Aside from facilitating researchers in identification of species, there are also other (unexpected) perks from making such a barcode library. 350 DNA barcoding scientists met recently in Taipei (Sept. 2007) in the Barcoding of Life Conference held by the Consortium of Barcoding of Life (CBOL) to discuss the methodologies of barcoding process and also uses for the barcoding project.

Many individual geographic-bound or group-specific barcoding endeavors have already been established for conservation of biodiversity and environmental monitoring. Several to note are the Polar Barcoding of Life Initiative (PolarBol) that focuses on species living in the arctic/tundra region, and the Mosquito Barcoding Initiative (MBI), which works with mosquito populations to find out which species are the infection-carrying strains, especially of those carrying malaria and West Nile viruses.

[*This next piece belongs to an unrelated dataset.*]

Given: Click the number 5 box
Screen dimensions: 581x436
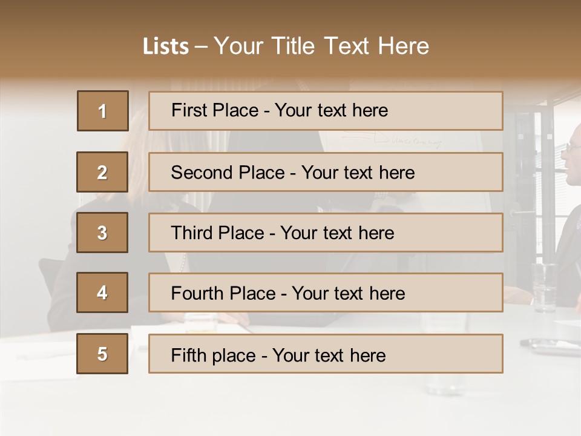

Barcoding is beneficial for the general masses as well! Consumer protection was a big issue that popped up in the Barcode of Life Conference. Many stores sell plant-based medicines and herbal remedies, but how would one tell that it’s actually made from the actual (expensive) plant or from one that merely looks like that plant? To put this in perspective, some Asian herbal stores may sell average grade American ginseng that should cost about $60 USD/lb, but it is just as easy to sell fakes (cost: $40/lb) that look and smell almost the same! Better quality of American ginsengs are priced at over $335/lb, which is why consumers need to know if they are actually buying the right species and not just a look-alike.

Along the same line, DNA barcoding can protect consumers from buying products made with endangered plants or animals. Some illegal products can easily be masqueraded as those that are legitimately transportable. Living species such as star tortoises, ornamental fish and plants, even rare birds are sometimes smuggled out of their native countries. Dried medicinal herbs and plants, as well as animal parts treasured for their medicinal properties, such as leopard and tiger penises, are often hidden with other legitimate animal products as well. One of the Barcoding of Life Conference discussions highlighted the use of DNA barcoding as part of the procedures used when checking parcels or luggage crossing Sri Lankan borders. Similarly, it can also be used to provide quick and reliable identification of fish that are caught on commercial vessels and at the docks.

As we can see, DNA barcoding affects not just the scientific community; it has a huge impact on the economic world. Being able to identify pests and invasive species in all their life stages makes it much easier (and less costly) to prevent damages in crops worldwide. In Canada alone, the presence of invasive species causes damages in the ranges of $13.3 to $34.5 billion CDN annually! Canadians are sorely lacking the manpower and financial resources to deal with this problem, but if more is known about these pests, it would facilitate in ways to mitigate the problem. For example, specific life stages that are more susceptible to pesticides could be selectively targeted.

One use of DNA barcoding that had been proposed was one that would decrease the number of bird and airplane collisions that happen each year. Carla Dove of the Smithsonian Institute notes, “”Knowing which birds are most often struck, and the timing, altitude and routes of their migrations, could avert some of the thousands of annual collisions between birds and aircraft, military and civilian.” These collisions could result in injury for the plane and the passengers as well, especially if the birds become mangled up in the plane’s machinery or turbines. Aside from being dangerous, it’s also costly: the U.S. Aviation Industry loses approximately $400 million per year. Ironically enough, the culprit is often the Canadian goose.

Of course, a great use of the DNA barcoding would be to produce a Pokedex-like instrument. Insert a small sample of DNA into the machine, and away we go! (Of course, the machine would have to be a compilation of today’s PCR machine, sequence programs, and nucleotide sequence alignment programs.) Of course, it would then be called something like “LiveCyclopedia” or something similar to that. Think of all the business propositions in research and education! The person who could produce such a gadget would be the Bill Gates of the next millennium!